■ ACTIVITY ■
Please set down every entry again exactly as it stands, without the pictures.

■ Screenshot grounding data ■
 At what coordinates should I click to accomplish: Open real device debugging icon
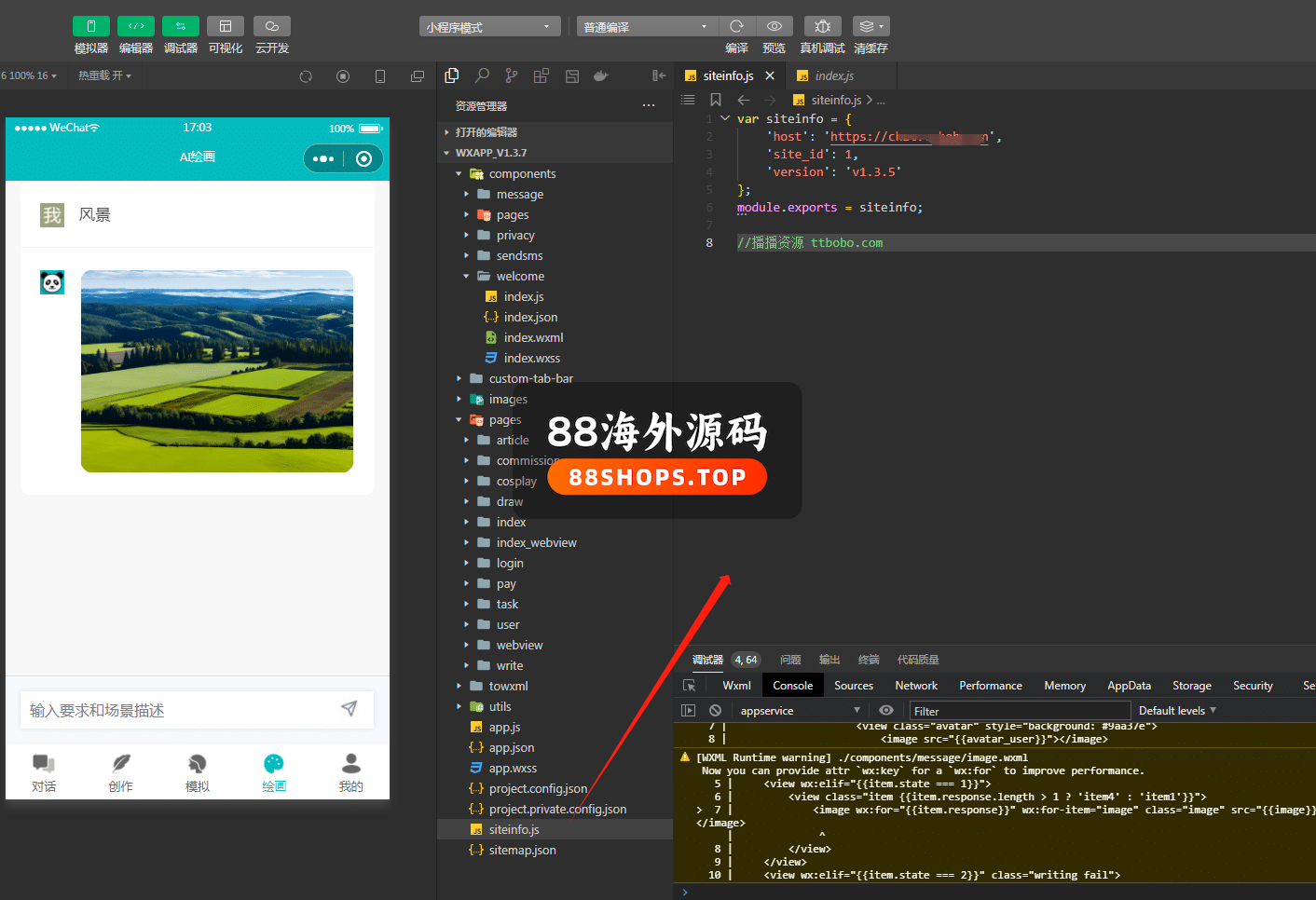pyautogui.click(x=822, y=26)
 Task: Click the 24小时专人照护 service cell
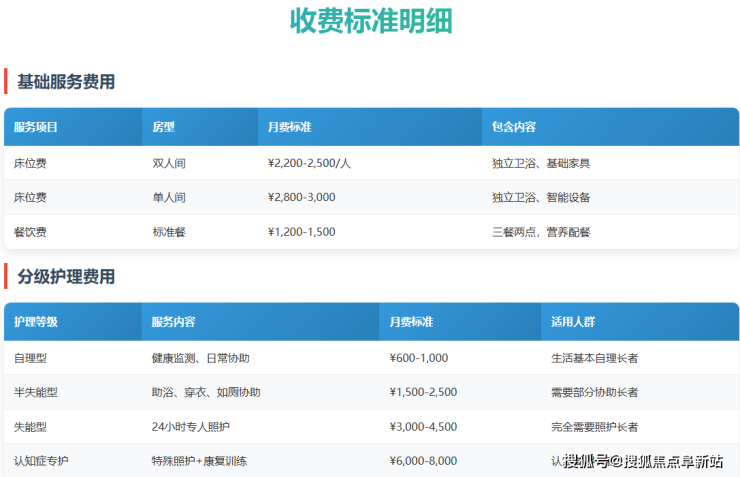(190, 427)
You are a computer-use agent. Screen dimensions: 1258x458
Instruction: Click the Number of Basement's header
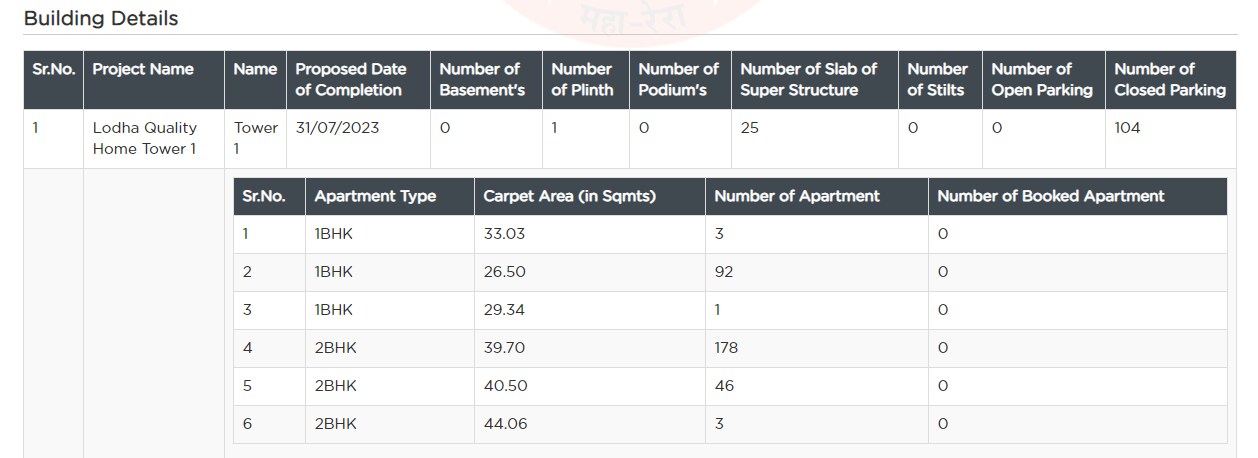tap(482, 80)
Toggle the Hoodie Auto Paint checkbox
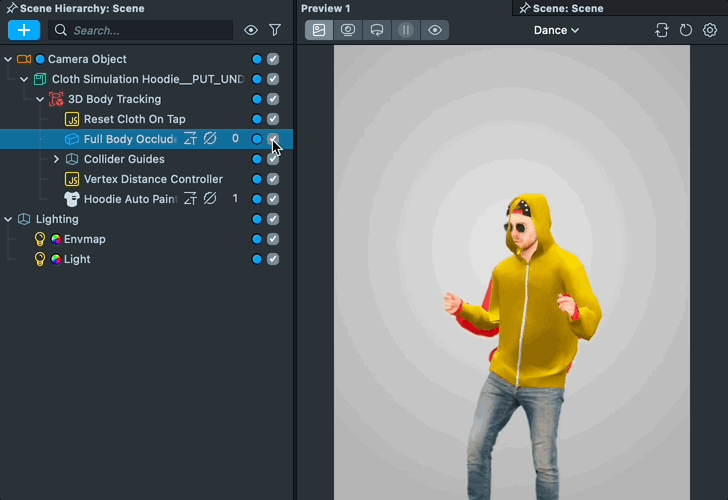Viewport: 728px width, 500px height. point(273,199)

■ TASK OUTPUT ■
 At what coordinates should I click to accomplish: Open real device debugging icon
pyautogui.click(x=822, y=26)
 Task: Click the 24小时专人照护 service cell
(190, 427)
You are a computer-use agent. Screen dimensions: 1258x458
Instruction: Click the Number of Basement's header
tap(482, 80)
Toggle the Hoodie Auto Paint checkbox
Viewport: 728px width, 500px height. point(273,199)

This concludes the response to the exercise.